• **PROVIDED TEXT**:
** start **

In recent years, we have shut down unsuccessful operations, including our electric vehicle program and our consumer battery business in 2002 and our Armor Division in 2011, and have focused on our remaining businesses – our Simulation and Training Division and our Battery and Power Systems Division. During the twelve months ended June 30, 2013, this business had a net profit of $2.3 million, the first time this has happened since our inception in 1990. We also have a backlog as of June 30, 2013 of $65.7 million, which we believe should result in an increase in revenue and increased margin dollars without a significant increase in our corporate overhead.

** end **

• **GIVEN DATA**:
** start **

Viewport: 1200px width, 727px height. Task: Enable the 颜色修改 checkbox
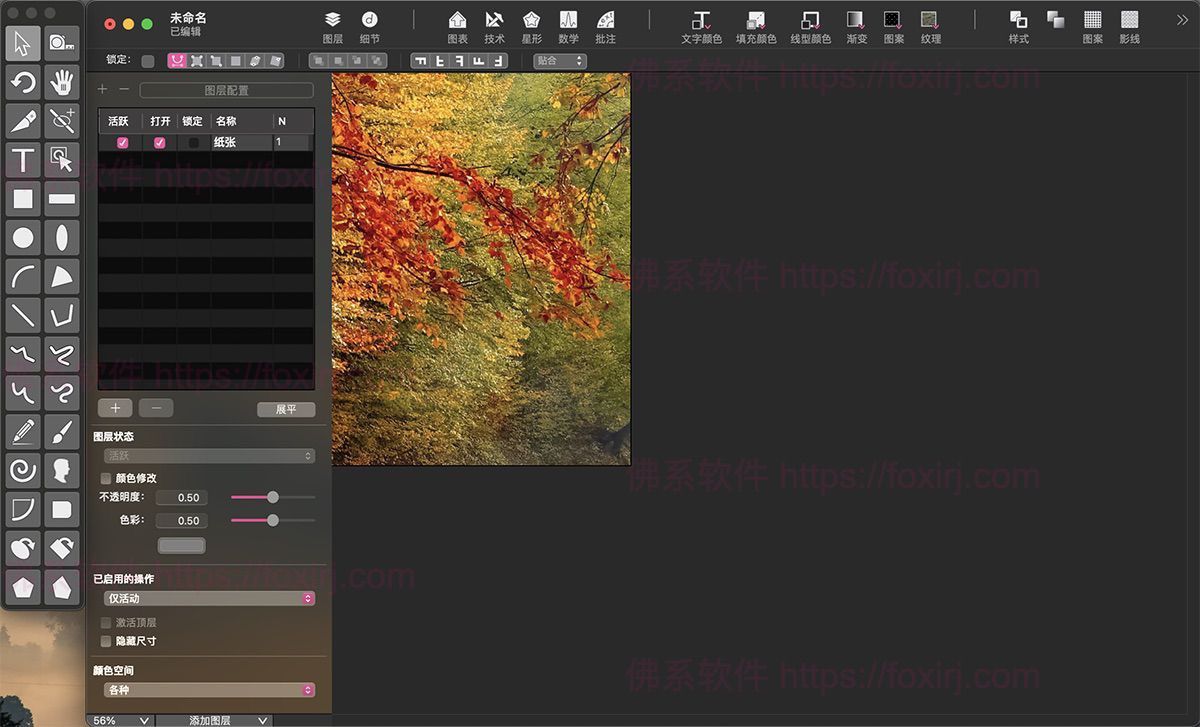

** end **

• **INSTRUCTIONS**:
a – Repeat the text of the business summary from "In recent years, we" up to and including "our corporate overhead.".
b – List every operation that the business summary says was shut down.
c – Resume the business summary about the company's divisions and backlog, beginning after its last sentence.

• **ANSWERS FOR THE EXERCISE**:
a –
In recent years, we have shut down unsuccessful operations, including our electric vehicle program and our consumer battery business in 2002 and our Armor Division in 2011, and have focused on our remaining businesses – our Simulation and Training Division and our Battery and Power Systems Division. During the twelve months ended June 30, 2013, this business had a net profit of $2.3 million, the first time this has happened since our inception in 1990. We also have a backlog as of June 30, 2013 of $65.7 million, which we believe should result in an increase in revenue and increased margin dollars without a significant increase in our corporate overhead.

b –
- electric vehicle program
- consumer battery business
- Armor Division

c –
Our management periodically receives questions, particularly in the context of financings, acquisitions and business opportunities, regarding our stability in light of the size of our retained earnings deficit. Although interested individuals could review our historical income statements and cash flows or other financial and non-financial measurements that might be available to them, a significant number of individuals look at our current periodic report as a “snapshot” of our financial stability and we believe that this misrepresents our financial position. We believe that we have missed out on certain opportunities, such as more attractive financing, additional customers and acquisition opportunities, due to this deficit, over 80% of which was generated prior to 2006. We also believe that restating the equity section of our balance sheet better reflects our current and future financial position. We believe that this quasi-reorganization could generate new and more attractive opportunities with lenders and customers and facilitate new business activities, creating a deeper customer base and leading to a more successful operation.

Eligibility
 
For a public entity, all of the following criteria must be met to be eligible to reorganize under a quasi-reorganization.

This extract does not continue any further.